▶ _Document segment_:
Yes, but only by a bawhair.
So, what do they mean nowadays, when they say “Milliard?”
'Cos if they’re not using it, I’ma steal it and repurpose it so it means the stupid duck in the Mallard Filmore comics, except he’s put on so much weight that he’s now morbidly obese.
I’m talking Mr. Creosote obese.
My assumption is to avoid confusion, since “billion” has two different meanings in the UK, depending if you’re talking long- or short-form numbers. Current nomenclature has gotten with the US system (short form).
Out of curiosity, when did the nomenclature shift over? (And I mean that generally; I know it’s not like everyone one day woke up to learn that “billion” now means 10^9 instead of 10^12.)
To quote from the Wikipedia page on it:
So go ahead and use it in English, if you want. It has a residual cachet and ambiguity. Kinda like saying “Leagues” for distance.
What I foundon Wikipedia is in 1974
Can’t remember when I became familiar with billion, but I sort of remember when I started hearing trillion more frequently.

▶ _Work to complete_:
a. In the forum discussion of the word "milliard," print the passage between "Yes, but only" and "now morbidly obese.", inclusive.
b. In the forum discussion of the word "milliard," which system does current UK nomenclature for "billion" follow?
c. Go on with the forum discussion of "milliard" and "billion" from its last line.

▶ _Material_:
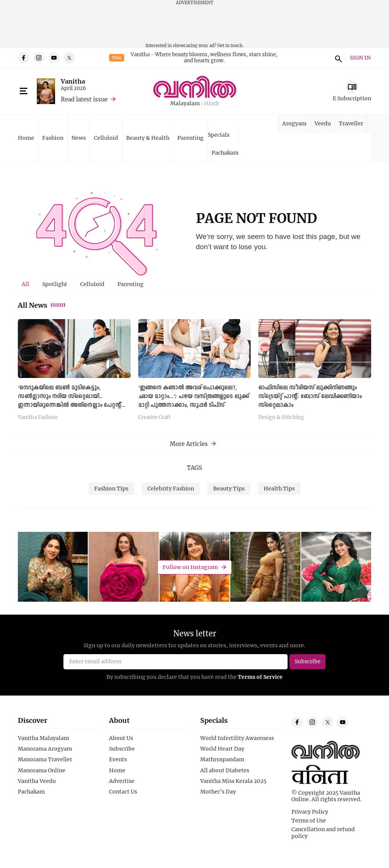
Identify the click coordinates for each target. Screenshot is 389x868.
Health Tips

▶ _Task responses_:
a.
Yes, but only by a bawhair.
So, what do they mean nowadays, when they say “Milliard?”
'Cos if they’re not using it, I’ma steal it and repurpose it so it means the stupid duck in the Mallard Filmore comics, except he’s put on so much weight that he’s now morbidly obese.

b. It follows the US system, the short form.

c.
These days in the age of Facebook games that frequently deal with really large numbers, I’ve gotten used to trillions and quad, quin, sex, sept, oct, non and dec-illions. Who says video games aren’t good for the brain?
Not necessarily. Christine Hamilton is in her late sixties, so the definition has changed since she reached adulthood. Mark Little is Australian, so is entitled to be confused. Even Matthew Wright is old enough for the definitions to have been in flux when he was at school. Also, you’re talking about The Wright Stuff. Not exactly were one would look for informed comment on, well, just about anything at all. It’s not In Our Time, is it?
But I would expect any well-informed Brit to know that the definition changed within living memory and that therefore the question isn’t entirely straightforward.
Technically in French it is a “sixty-nineteen-of-four-twenties-audrillard”. One of many reasons I gave up the language.
Someone once told me the universe contains exactly one sagallion galaxies. It is a very large figure, like “sverdrup” except a little less precisely defined.
Re levdrakon’s post, I was born in the UK in the 1960’s, and I agree that the usage for 10^12 is completely obsolete. I was only aware of it because my father told me about it, and I never encountered it.
So far as I know it’s completely obsolete everywhere, and I think the Wiki page is misleading.
Does anyone have a cite for an example of actual usage to mean 10^12 in any context in the past 25 years?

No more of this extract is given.